Peut-etre faut-il creuser un brin plus, soulever d’autres pierres au fond en riviere. Apres que les rapides ont englouti le canot ou se trouvaient le missionnaire et le jeune homme, une legende a transforme le recollet en martyr, l’accident a pris les traits d’un assassinat premedite et l’opprobre fut jete sur les Autochtones, les « mechants Hurons », les « barbares » responsables d’la mort de ces deux hommes. Le premier village installe au nord de l’ile, le Sault-au-Recollet, a veille a honorer la memoire de votre martyr qui n’en etait nullement 1. Par la suite, l’arrondissement Ahuntsic a commande le relais, en perpetuant l’image d’un petit Francais ayant vecu quelque temps libre chez les Hurons. Gravees dans la pierre, les inscriptions sur le socle des statues erigees devant l’eglise en Visitation continuent a alimenter ce mythe tenace.
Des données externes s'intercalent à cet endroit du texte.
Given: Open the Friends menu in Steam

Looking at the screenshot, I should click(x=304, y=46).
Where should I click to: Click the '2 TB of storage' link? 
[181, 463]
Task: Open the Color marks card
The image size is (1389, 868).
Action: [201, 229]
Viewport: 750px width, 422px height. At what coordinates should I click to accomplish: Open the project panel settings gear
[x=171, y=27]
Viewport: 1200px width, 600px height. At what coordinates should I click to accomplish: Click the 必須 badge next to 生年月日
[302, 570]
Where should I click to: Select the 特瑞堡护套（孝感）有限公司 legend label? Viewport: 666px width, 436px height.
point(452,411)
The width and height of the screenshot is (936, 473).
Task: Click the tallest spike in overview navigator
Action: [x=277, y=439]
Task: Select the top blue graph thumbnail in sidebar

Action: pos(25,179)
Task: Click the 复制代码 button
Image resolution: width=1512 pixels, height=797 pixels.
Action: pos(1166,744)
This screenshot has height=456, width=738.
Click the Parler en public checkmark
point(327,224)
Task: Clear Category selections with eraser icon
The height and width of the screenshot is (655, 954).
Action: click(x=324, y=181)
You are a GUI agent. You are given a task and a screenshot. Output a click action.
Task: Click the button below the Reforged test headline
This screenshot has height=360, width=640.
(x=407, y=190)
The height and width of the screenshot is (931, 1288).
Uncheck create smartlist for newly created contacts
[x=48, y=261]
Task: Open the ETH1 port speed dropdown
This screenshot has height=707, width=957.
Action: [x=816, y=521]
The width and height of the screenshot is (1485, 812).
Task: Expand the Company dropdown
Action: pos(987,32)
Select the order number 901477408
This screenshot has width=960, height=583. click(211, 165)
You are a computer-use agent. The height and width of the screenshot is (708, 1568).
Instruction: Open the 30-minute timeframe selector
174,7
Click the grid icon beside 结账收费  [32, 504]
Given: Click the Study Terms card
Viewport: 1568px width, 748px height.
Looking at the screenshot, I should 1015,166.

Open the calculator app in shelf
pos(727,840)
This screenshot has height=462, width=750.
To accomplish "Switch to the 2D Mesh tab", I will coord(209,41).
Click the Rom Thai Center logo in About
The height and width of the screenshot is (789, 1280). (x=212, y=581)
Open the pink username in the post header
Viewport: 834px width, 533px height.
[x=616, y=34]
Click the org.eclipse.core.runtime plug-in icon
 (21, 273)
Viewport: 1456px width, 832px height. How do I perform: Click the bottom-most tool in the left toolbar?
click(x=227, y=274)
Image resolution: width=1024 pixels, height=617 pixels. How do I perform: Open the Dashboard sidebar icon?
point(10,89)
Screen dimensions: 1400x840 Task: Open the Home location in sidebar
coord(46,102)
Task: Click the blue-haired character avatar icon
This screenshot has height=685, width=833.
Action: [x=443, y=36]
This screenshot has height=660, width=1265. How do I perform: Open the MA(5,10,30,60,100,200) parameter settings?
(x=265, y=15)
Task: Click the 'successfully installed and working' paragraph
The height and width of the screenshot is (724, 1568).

Pourtant, la these de l’accident fait dorenavant l’unanimite parmi les chercheurs et l’identite d’Ahuntsic reste desormais remise proprement dit : ne s’agissait-il jamais tout seulement d’un jeune Wendat que le recollet avait decide de ramener avec lui a Quebec pour le convertir? Ne fallait-il jamais lui inventer une autre origine, le franciser a tout prix, pour rendre l’histoire plus coherente? Impossible de savoir cela s’est vraiment passe. Meme si on meilleurs sites web de rencontres catholiques retournait chacune des pierres une riviere, on se heurterait a 1 mystere insondable, a une ambiguite persistante, a l’image du poisson qui fretille et qui ne se laisse pas saisir. Mais claque de remuer les sediments accumules change notre regard sur la riviere, i  propos des communautes qui l’ont parcourue et qui la parcourent bien, sur nos relations avec l’eau vive. C’est moment de biffer les injures incrustees dans la pierre afin de soulager les blessures et de liberer la memoire des mensonges qui l’entravent. Cela reste moment de reecrire l’histoire des file d’eau et des rives, ces chemins qui nous gardent en life.

Un jour je me tremperai des pieds dans l’eau en riviere, je cotoierai les aloses et les bernaches qui circulent d’un bord a l’autre, j’attendrai 1 canot, ou une barque, Afin de traverser, ou Afin de errer entre des iles. Cela y aura des voix aigues d’enfants ou des voix usees, douces ou eraillees. Et parmi elles j’entendrai le nom d’avant, Skawanoti, bruisser au milieu des saules.

[1] Voir le blog d’une Commission de toponymie.

[2] Andree Kwe’dokye’s, citee au sein d’ R. Bouvet, « Kabir Kouba, apres mille detours », dans Julien Bourbeau et al. (dir.), En sentinelle dans les meandres une Saint-Charles, Montreal, J’ai Traversee-Atelier de geopoetique, coll. « Carnets de navigation », no 14, 2016, p. 39.